Я в принципе с болью в сердце соглашусь и на патриотическую цензуру, но только если вместе с ней государство станет социальным, исчезнут омерзительное неравенство, олигархические кланы, если государство, наконец, разберется с диаспорами, а не будет потакать их росту и обособленности. Так ведь не будет этого никогда. Отыграются только на искусстве, а по телику вечером будет «Дом-2», Моисеев и Зверев.

— Очевидно, что у тебя есть политические взгляды.

— Есть, и поэтому оставлю их при себе. Политические взгляды на свету гибнут.

— Но гражданская позиция писателю необходима?

— С писателя хватит таланта и совести.

— Что будет с Россией, есть у тебя прогнозы?

— Пока в России есть нефть и газ, какая-то часть людей будет жить очень неплохо.

— Самый лучший прогноз, который я слышал за последнее время.


ДМИТРИЙ ОРЕХОВ: «Я монархист в четвертом поколении»

Дмитрий Орехов родился 17 августа 1973 г. в Ленинграде. В 1997 г. окончил Санкт-Петербургский государственный университет (Восточный факультет, кафедра филологии Китая, Кореи и Юго-Восточной Азии). Учился в аспирантуре на факультете международных отношений. Работал старшим воспитателем в Центре реабилитации безнадзорных подростков.

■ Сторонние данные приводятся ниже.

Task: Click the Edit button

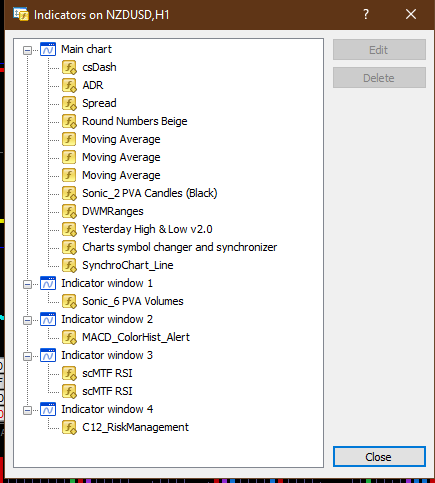Action: coord(379,50)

С 1993 г. — член Русского Географического общества.

С 2005-го — член Союза писателей Санкт-Петербурга.

Автор многих книг религиозно-просветительского содержания («Святые иконы России», «Святые места России»), общий тираж которых превышает полмиллиона экземпляров.

В 2002 г. выпустил книгу «Подвиг царской семьи» о последнем императоре. В 2003-м — «Серебряный колокол. Сказания о Святой Руси». В 2006-м дебютировал как романист — с оригинальным сочинением «Будда из Бенареса».

Как бы ни отличались наши политические взгляды — а они отличаются, — Дима Орехов — настоящий русский патриот и к тому же отличный писатель. Вот ведь как бывает, скажу я не без честной иронии по отношению к нашим с Дмитрием собратьям по литературе: патриотов много, да вот писать они сплошь и рядом не умеют, отчего их патриотизм еще жарче, еще беспощаднее, еще злее… Мне известно о Дмитрии многое из того, о чем он сам не будет рассказывать. Как, например, он собирал бездомных ребятишек на улицах Питера и потом они жили у Димы дома, человек по десять сразу.

И я помню, как Дима, встав в свой полный и вовсе не малый рост на писательской встрече с Владиславом Сурковым в Кремле, на повышенных тонах говорил, что власть не имеет права называться властью, пока брошенные дети остаются на улицах. И Владислав Сурков слушал и кивал. Орехов смелый, искренний, талантливый. В нем чувствуется порода. И она действительно есть, гордая и сильная кровь дана ему в наследство. Больше ничего о нем пока не скажу. Он сам, он сам.

— Дима, а расскажи о себе?

— Родился в Питере, на Васильевском острове. Закончил университет. Родители — геологи. Когда в 1991-м страну развалили, они потеряли работу. Мама стала редактором в издательстве, отец переводил книги с английского. А я. . . В детстве я много читал и играл в футбол. Сейчас мало что изменилось, только еще сам пишу. Последние четыре года работаю только за письменным столом, живу на гонорары. Сын, я надеюсь, растет русским и православным.